• [Listed records]:
——————————
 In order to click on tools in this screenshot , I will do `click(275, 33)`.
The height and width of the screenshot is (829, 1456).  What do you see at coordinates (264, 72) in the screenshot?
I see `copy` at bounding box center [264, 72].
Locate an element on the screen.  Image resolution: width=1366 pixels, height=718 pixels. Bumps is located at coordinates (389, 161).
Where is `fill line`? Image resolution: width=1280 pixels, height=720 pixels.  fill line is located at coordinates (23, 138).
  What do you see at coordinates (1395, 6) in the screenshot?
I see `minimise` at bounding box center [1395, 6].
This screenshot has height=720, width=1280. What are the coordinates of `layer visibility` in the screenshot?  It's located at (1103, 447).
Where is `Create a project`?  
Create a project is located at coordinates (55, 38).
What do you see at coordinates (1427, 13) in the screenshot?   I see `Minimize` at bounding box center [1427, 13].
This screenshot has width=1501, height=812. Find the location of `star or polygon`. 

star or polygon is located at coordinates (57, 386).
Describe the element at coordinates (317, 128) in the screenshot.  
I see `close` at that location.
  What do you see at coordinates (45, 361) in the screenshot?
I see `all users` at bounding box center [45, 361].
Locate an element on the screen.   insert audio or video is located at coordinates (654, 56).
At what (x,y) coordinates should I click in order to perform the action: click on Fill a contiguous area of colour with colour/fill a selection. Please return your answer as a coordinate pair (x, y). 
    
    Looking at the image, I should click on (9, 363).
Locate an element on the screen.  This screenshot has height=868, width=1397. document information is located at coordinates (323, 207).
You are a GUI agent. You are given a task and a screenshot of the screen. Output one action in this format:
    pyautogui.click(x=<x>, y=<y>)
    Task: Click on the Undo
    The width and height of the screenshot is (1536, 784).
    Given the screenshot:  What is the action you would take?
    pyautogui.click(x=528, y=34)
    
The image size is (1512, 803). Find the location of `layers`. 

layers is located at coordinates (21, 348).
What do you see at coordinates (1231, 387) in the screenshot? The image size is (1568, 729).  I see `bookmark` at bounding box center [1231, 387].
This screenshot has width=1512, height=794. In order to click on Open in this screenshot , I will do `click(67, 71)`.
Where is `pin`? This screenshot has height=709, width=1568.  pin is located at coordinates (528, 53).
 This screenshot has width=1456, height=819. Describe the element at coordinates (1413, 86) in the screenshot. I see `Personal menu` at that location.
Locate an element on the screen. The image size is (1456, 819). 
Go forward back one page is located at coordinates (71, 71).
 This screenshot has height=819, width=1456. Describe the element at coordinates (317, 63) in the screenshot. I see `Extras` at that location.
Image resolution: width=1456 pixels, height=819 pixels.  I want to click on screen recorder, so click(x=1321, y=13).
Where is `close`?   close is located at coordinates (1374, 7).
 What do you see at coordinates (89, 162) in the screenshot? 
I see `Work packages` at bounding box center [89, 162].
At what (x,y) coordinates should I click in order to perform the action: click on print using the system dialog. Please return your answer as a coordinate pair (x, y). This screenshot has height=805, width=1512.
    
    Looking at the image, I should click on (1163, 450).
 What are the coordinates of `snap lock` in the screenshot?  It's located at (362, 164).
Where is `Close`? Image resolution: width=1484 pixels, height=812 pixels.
——————————
• [Given request]: Copy the lines from the one containing "What do you see at coordinates (1231, 387)" through the one containing "This screenshot has width=1456, height=819.", inclusive, with "image size" changed to "frame size" and nothing else altered.

• [Task output]:
What do you see at coordinates (1231, 387) in the screenshot? The frame size is (1568, 729).  I see `bookmark` at bounding box center [1231, 387].
This screenshot has width=1512, height=794. In order to click on Open in this screenshot , I will do `click(67, 71)`.
Where is `pin`? This screenshot has height=709, width=1568.  pin is located at coordinates (528, 53).
 This screenshot has width=1456, height=819. Describe the element at coordinates (1413, 86) in the screenshot. I see `Personal menu` at that location.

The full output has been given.